▸ **YOUR ASSIGNMENT**
Could you condense the paragraph beginning "Fracturing fluids based on guar gum" in the hydraulic fracturing text below into a bulleted list that keeps its main facts?

▸ **TEXT SEGMENT**
★ ★ ★ ★

In a swiftly expanding world, the demand for energy and resources have been steadily increasing. In an effort to keep up with the demand, focus has shifted towards the production of shale throughout the world. This has led to an increased focus on hydraulic fracturing to extract shale gas in unconventional reservoirs [13]. It is crucial that the selected fracturing fluid mixture has sufficient viscosity to transport proppant (sand particles) effectively to create fractures in the rock formations [4]. The process itself involves pumping the fracturing slurry at a high pressure to propagate fractures in the reservoir, which serve as conductive paths for shale gas to flow out of the reservoir and into the wellbores [57].

Fracturing fluids based on guar gum and its derivatives account for about 90% usage in this application due to their low cost and adequate rheological characteristics [8]. But, the severe damage it can cause to the reservoir (i.e., called formation damage) is a major area of concern [9, 10]. There has been movement towards the use of slickwater to combat some of the issues associated with traditional linear or crosslinked gels [11]. However, its low viscosity and subpar proppant carrying capability have been considered as a major drawback [12]. Another variety available is foam based fracturing fluids, which are formed by adding pressurized gas, usually CO2 or N2 to water-based or oil-based gels [1315]. They can contain up to 95% gas and are thus preferred because of their low water requirement, but are limited in application due to complications arising from high costs and logistical issues [16, 17]. Viscoelastic surfactant fluids have been a step towards achieving clean fracturing fluids with internal breaking properties, such that they can be reused [18, 19]. They form elongated wormlike micelles in solution which entangle and form a network to yield increased solution viscosity [20, 21]. Some of their key drawbacks include insolubility under saline conditions and high leak off rates [22, 23]. Another alternative to improve the properties of fracturing fluids is the use of supramolecular complex based fluids, which have received much attention recently [2429]. It is important to underline that some chemical flooding fluids developed for enhanced oil recovery may also be utilized in some hydraulic fracturing applications [3032].

★ ★ ★ ★

▸ **SUPPLIED INFORMATION**
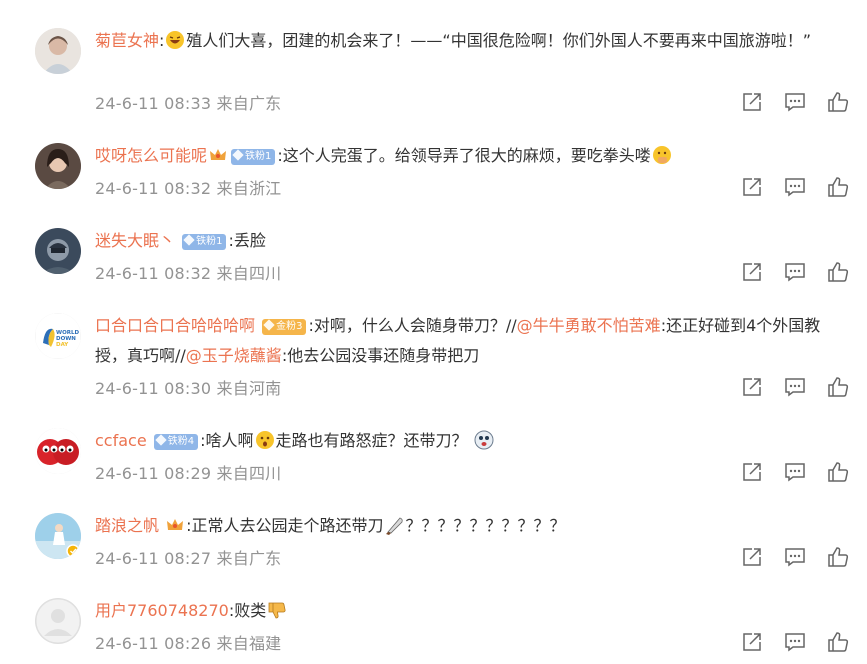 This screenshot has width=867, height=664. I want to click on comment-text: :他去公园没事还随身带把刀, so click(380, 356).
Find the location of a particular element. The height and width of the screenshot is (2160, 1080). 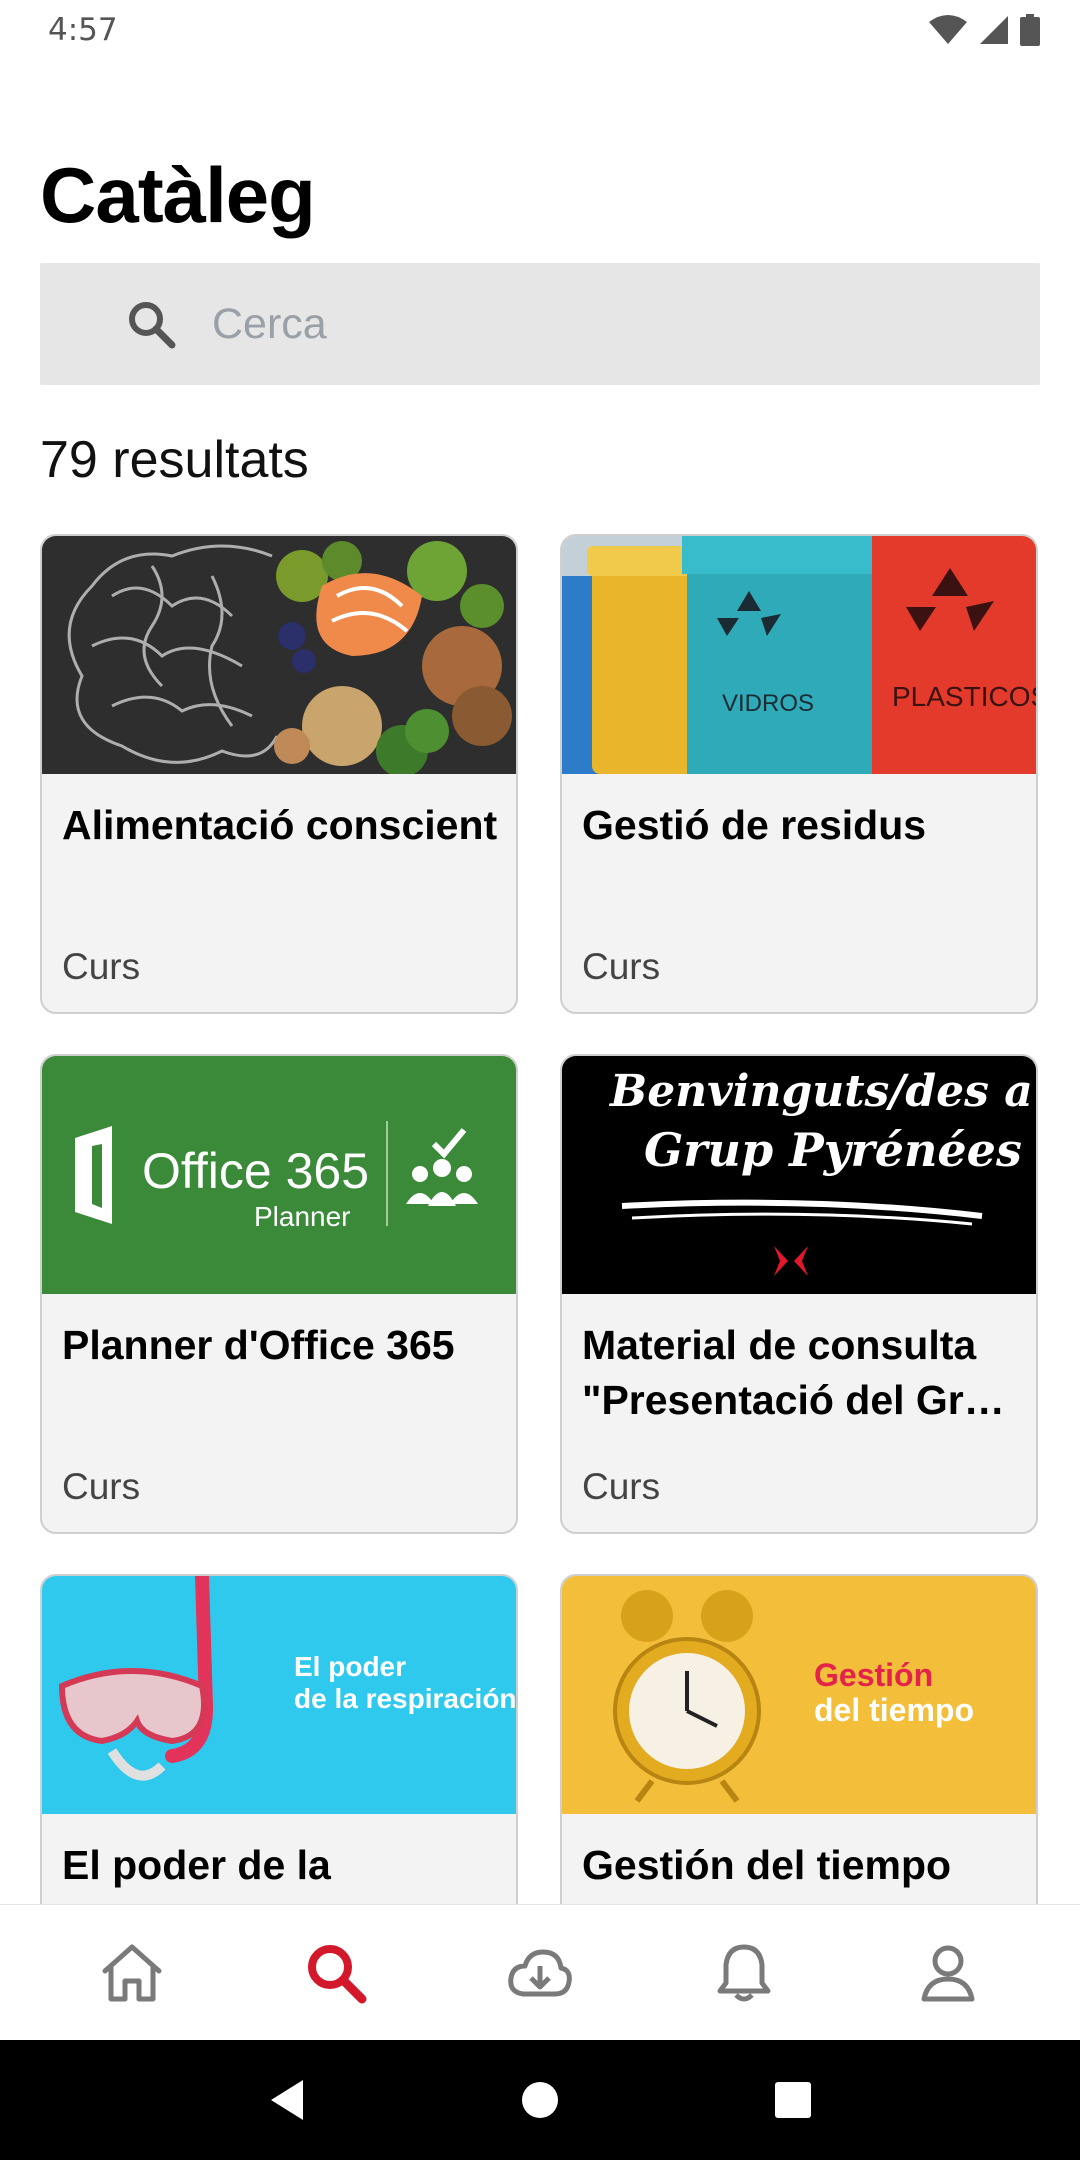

★ ★ ★ ★

▸ **EXERCISE RESULT**
- **Guar gum and its derivatives:** These account for about 90% of usage because of low cost and adequate rheological characteristics. Their major drawback is severe reservoir (formation) damage.
- **Slickwater:** It is used to address some issues of traditional linear or crosslinked gels. Its weaknesses are low viscosity and poor proppant-carrying capability.
- **Foam-based fluids:** These are made by adding pressurized gas, usually CO2 or N2, to water- or oil-based gels. They can contain up to 95% gas and need little water, but high costs and logistical issues limit their use.
- **Viscoelastic surfactant fluids:** These are cleaner fluids with internal breaking properties, so they can be reused. Their wormlike micelles entangle into a network that raises viscosity. Drawbacks are insolubility under saline conditions and high leak-off rates.
- **Supramolecular complex fluids:** This alternative for improving fracturing fluids has received much attention recently.
- **Chemical flooding fluids:** Some of these, developed for enhanced oil recovery, may also serve in some hydraulic fracturing applications.